Anyway, this October 1938 performance is preferable to the one from May 1945: first, because, contrary to his general NBC custom, Toscanini didn't observe the first movement repeat in 1945 (in my above comparison of timings I gave the other versions without the duration of their first-movement repeat to make things comparable with 1945); second, because the sonics of Guild's reissue of 1938 are much better than those of Music & Arts for the 1945 concert, which come with crackling surface noise. In fact Guild's sonics are outstanding, clear and vivid on the orchestra and very limited background noise. The liner notes by William Youngren are thorough, informative and interesting, but in fact they are not entirely accurate in their comparison of timings and tempos in Toscanini's various performances of the 5th, and his contention that in the 1938 performance Toscanini changed his approach to Beethoven's 5th because "the NBC symphony clearly could not achieve the Olympian air of settled composure peculiar to Toscanini's [New York] Philharmonic" is belied by Toscanini's May 1939 performance with the BBC Symphony Orchestra (not widely available commercialy but it is on You Tube), very similar to the NBC concert performance of November 1939. It wasn't something with the NBC Symphony Orchestra, it was something with Toscanini.

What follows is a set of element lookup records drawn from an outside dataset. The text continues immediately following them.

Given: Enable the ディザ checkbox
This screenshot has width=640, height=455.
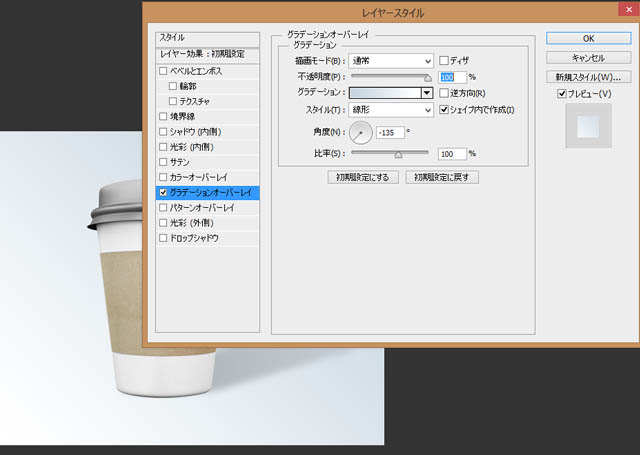Looking at the screenshot, I should pyautogui.click(x=444, y=60).
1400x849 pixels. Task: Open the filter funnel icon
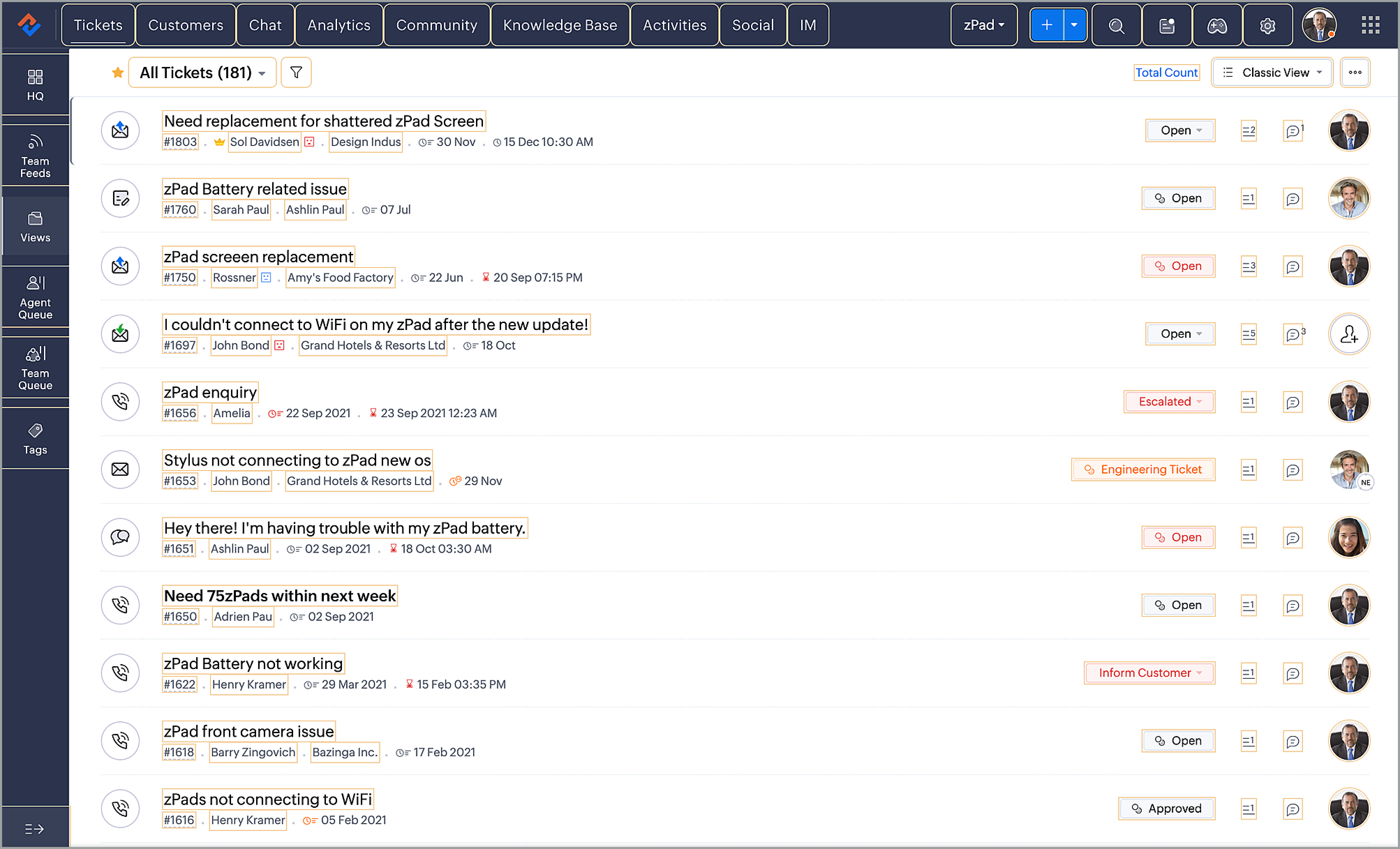pyautogui.click(x=296, y=73)
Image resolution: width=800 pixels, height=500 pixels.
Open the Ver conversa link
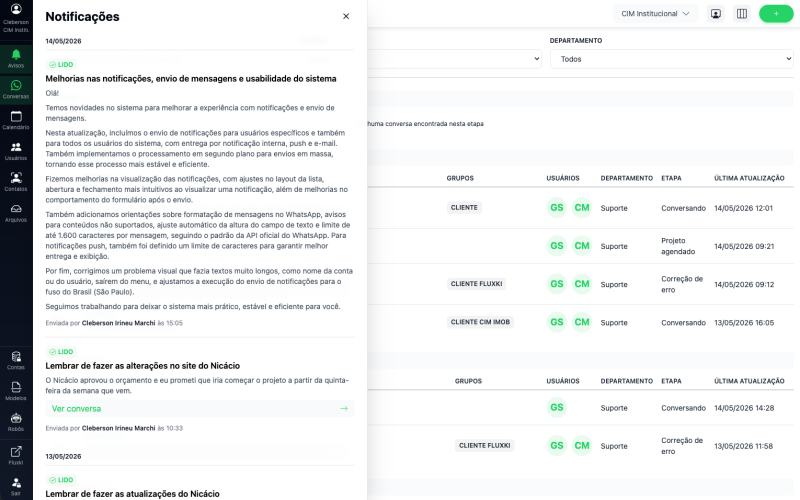(x=199, y=409)
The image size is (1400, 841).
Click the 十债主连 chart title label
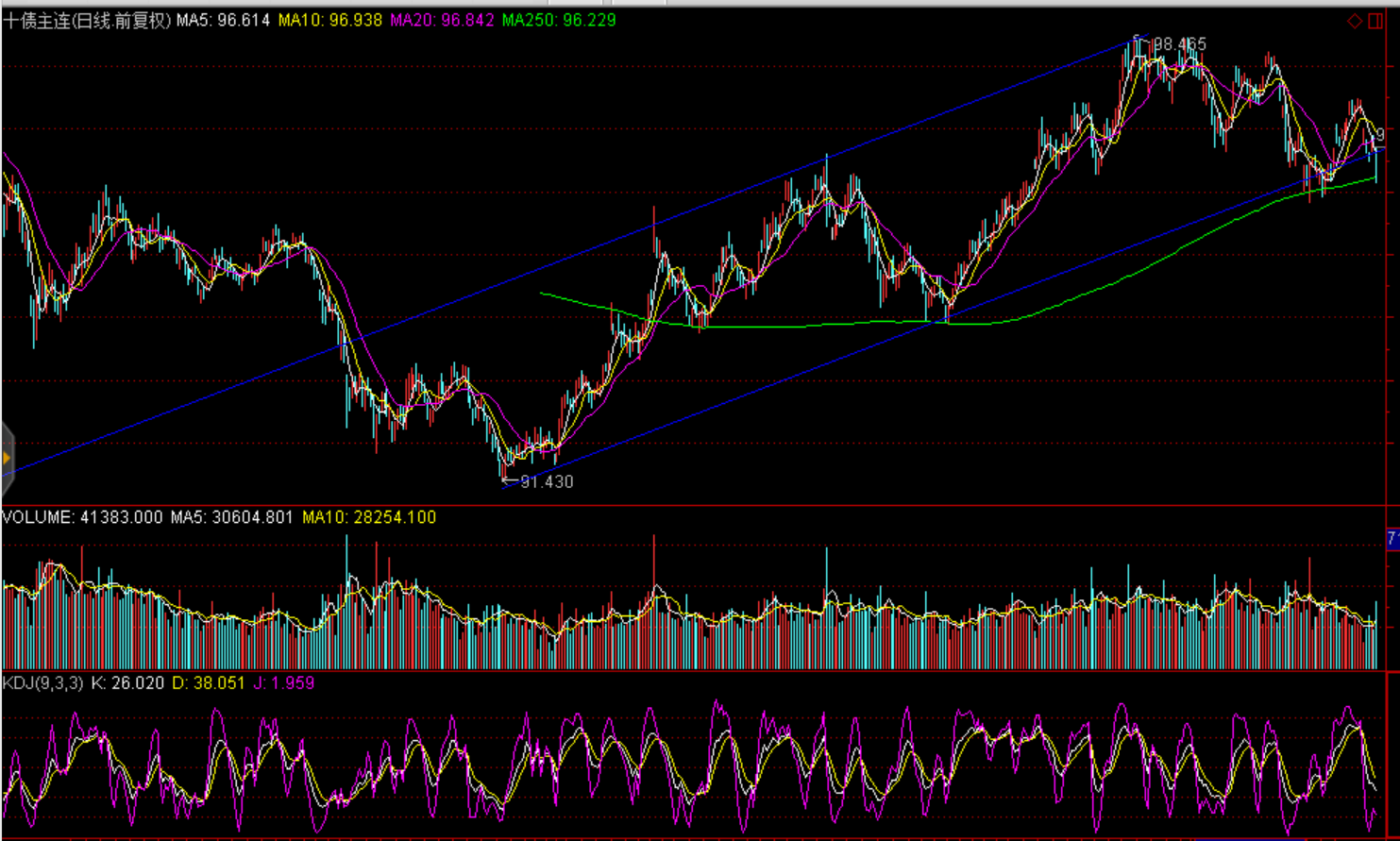pyautogui.click(x=37, y=21)
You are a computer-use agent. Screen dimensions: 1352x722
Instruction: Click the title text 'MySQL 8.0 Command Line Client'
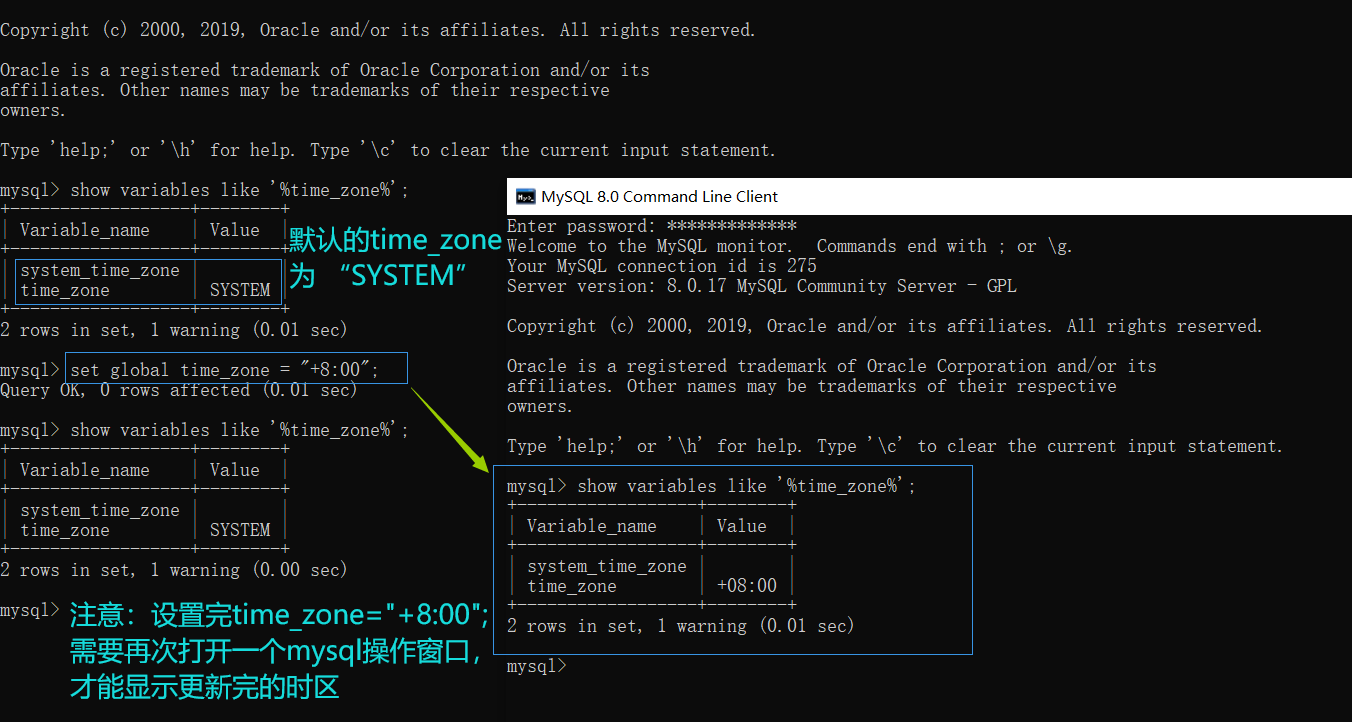coord(660,196)
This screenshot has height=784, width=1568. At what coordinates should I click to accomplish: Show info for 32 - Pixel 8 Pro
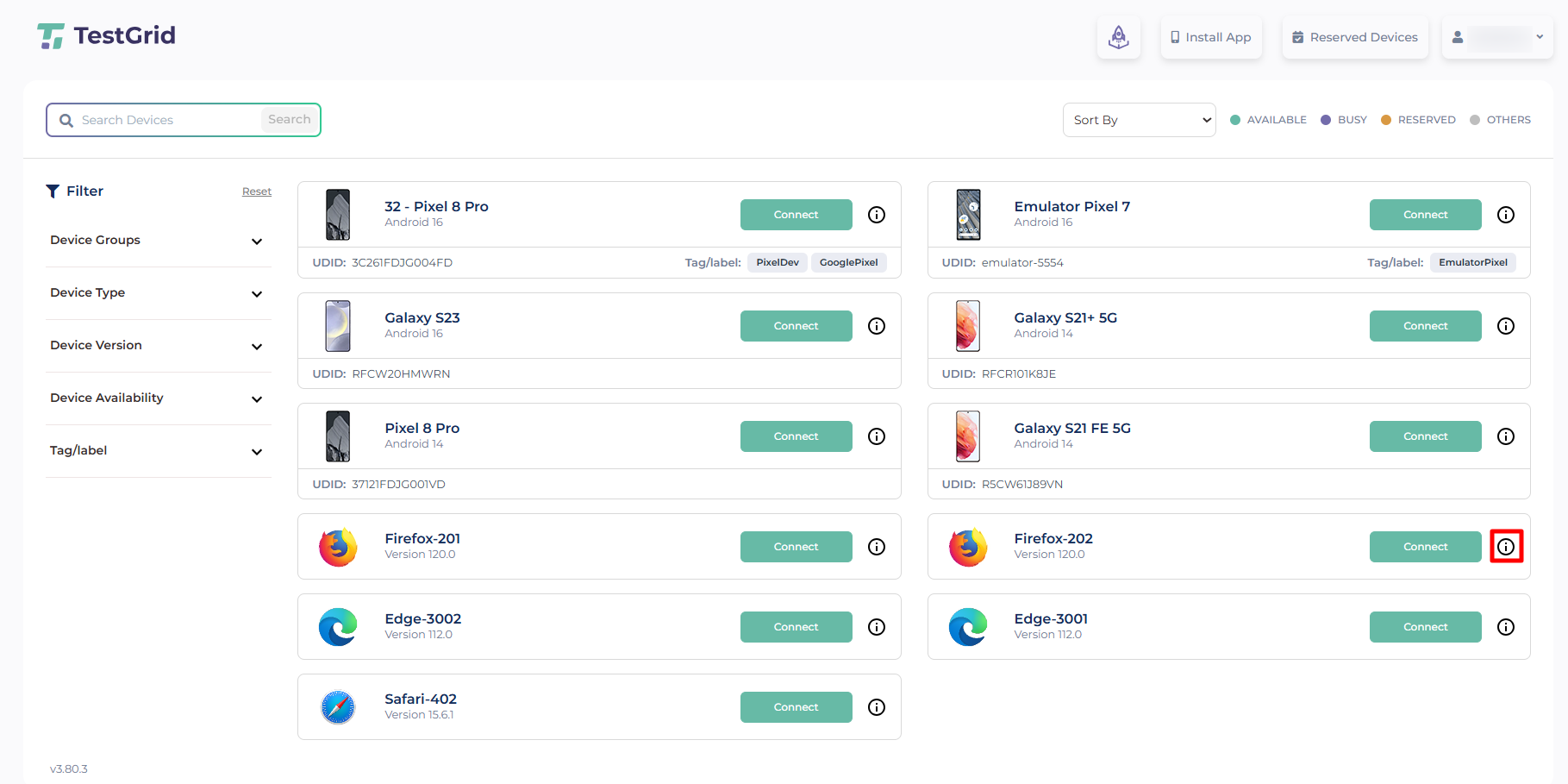coord(876,215)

What a great concert and oh lucky happy few who got invitations for the broadcast performance of October 22, 1938 (for tax reasons those NBC broadcast concerts could not be sold at the box office). I'm sure the Strauss Don Quixote with Emmanuel Feuermann and Carlton Cooley is also a great performance, although it is not yet a piece I know well enough to have a personal judgement on that. But the Beethoven alone warrants the purchase of this disc - no: makes it indispensable. Thank you Guild.